- [TRY IT]: Quote, with no changes, the lines that run from the top of the material to the line with "Ok (349, 1638)", both included.

----------

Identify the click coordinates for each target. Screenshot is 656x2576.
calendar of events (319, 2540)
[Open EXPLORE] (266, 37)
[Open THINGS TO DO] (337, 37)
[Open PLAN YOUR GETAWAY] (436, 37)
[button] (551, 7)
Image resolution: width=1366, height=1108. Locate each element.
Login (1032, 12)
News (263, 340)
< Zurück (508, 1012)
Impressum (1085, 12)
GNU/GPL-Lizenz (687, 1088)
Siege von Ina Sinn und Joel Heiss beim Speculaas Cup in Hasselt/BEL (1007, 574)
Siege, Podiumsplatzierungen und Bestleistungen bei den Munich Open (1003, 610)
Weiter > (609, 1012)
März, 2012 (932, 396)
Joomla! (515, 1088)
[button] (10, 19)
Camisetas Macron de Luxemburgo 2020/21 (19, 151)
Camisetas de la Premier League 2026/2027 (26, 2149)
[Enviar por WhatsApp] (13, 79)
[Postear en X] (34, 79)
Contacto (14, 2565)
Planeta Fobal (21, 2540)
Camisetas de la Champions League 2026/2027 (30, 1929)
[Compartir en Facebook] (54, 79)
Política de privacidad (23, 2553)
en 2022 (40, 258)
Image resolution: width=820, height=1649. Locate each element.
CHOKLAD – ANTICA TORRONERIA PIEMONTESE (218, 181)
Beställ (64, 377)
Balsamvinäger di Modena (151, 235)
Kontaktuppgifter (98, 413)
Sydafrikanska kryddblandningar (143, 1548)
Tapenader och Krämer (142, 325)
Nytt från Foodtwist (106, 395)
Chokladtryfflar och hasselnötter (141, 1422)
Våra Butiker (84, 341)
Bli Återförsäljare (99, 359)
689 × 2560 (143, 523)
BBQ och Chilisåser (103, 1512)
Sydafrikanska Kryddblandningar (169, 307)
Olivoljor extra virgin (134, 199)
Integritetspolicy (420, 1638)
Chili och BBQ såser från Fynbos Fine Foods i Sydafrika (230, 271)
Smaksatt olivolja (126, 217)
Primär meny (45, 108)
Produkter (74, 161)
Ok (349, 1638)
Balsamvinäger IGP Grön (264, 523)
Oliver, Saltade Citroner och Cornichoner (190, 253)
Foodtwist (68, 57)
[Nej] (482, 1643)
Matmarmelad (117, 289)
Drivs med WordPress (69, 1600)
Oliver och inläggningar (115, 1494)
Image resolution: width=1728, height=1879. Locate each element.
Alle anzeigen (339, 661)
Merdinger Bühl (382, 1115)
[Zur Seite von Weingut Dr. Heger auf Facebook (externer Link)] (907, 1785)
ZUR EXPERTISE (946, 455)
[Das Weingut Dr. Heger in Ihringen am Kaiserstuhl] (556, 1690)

----------

- [ANSWER SPACE]:
Identify the click coordinates for each target. Screenshot is 656x2576.
calendar of events (319, 2540)
[Open EXPLORE] (266, 37)
[Open THINGS TO DO] (337, 37)
[Open PLAN YOUR GETAWAY] (436, 37)
[button] (551, 7)
Image resolution: width=1366, height=1108. Locate each element.
Login (1032, 12)
News (263, 340)
< Zurück (508, 1012)
Impressum (1085, 12)
GNU/GPL-Lizenz (687, 1088)
Siege von Ina Sinn und Joel Heiss beim Speculaas Cup in Hasselt/BEL (1007, 574)
Siege, Podiumsplatzierungen und Bestleistungen bei den Munich Open (1003, 610)
Weiter > (609, 1012)
März, 2012 (932, 396)
Joomla! (515, 1088)
[button] (10, 19)
Camisetas Macron de Luxemburgo 2020/21 (19, 151)
Camisetas de la Premier League 2026/2027 (26, 2149)
[Enviar por WhatsApp] (13, 79)
[Postear en X] (34, 79)
Contacto (14, 2565)
Planeta Fobal (21, 2540)
Camisetas de la Champions League 2026/2027 (30, 1929)
[Compartir en Facebook] (54, 79)
Política de privacidad (23, 2553)
en 2022 (40, 258)
Image resolution: width=820, height=1649. Locate each element.
CHOKLAD – ANTICA TORRONERIA PIEMONTESE (218, 181)
Beställ (64, 377)
Balsamvinäger di Modena (151, 235)
Kontaktuppgifter (98, 413)
Sydafrikanska kryddblandningar (143, 1548)
Tapenader och Krämer (142, 325)
Nytt från Foodtwist (106, 395)
Chokladtryfflar och hasselnötter (141, 1422)
Våra Butiker (84, 341)
Bli Återförsäljare (99, 359)
689 × 2560 (143, 523)
BBQ och Chilisåser (103, 1512)
Sydafrikanska Kryddblandningar (169, 307)
Olivoljor extra virgin (134, 199)
Integritetspolicy (420, 1638)
Chili och BBQ såser från Fynbos Fine Foods i Sydafrika (230, 271)
Smaksatt olivolja (126, 217)
Primär meny (45, 108)
Produkter (74, 161)
Ok (349, 1638)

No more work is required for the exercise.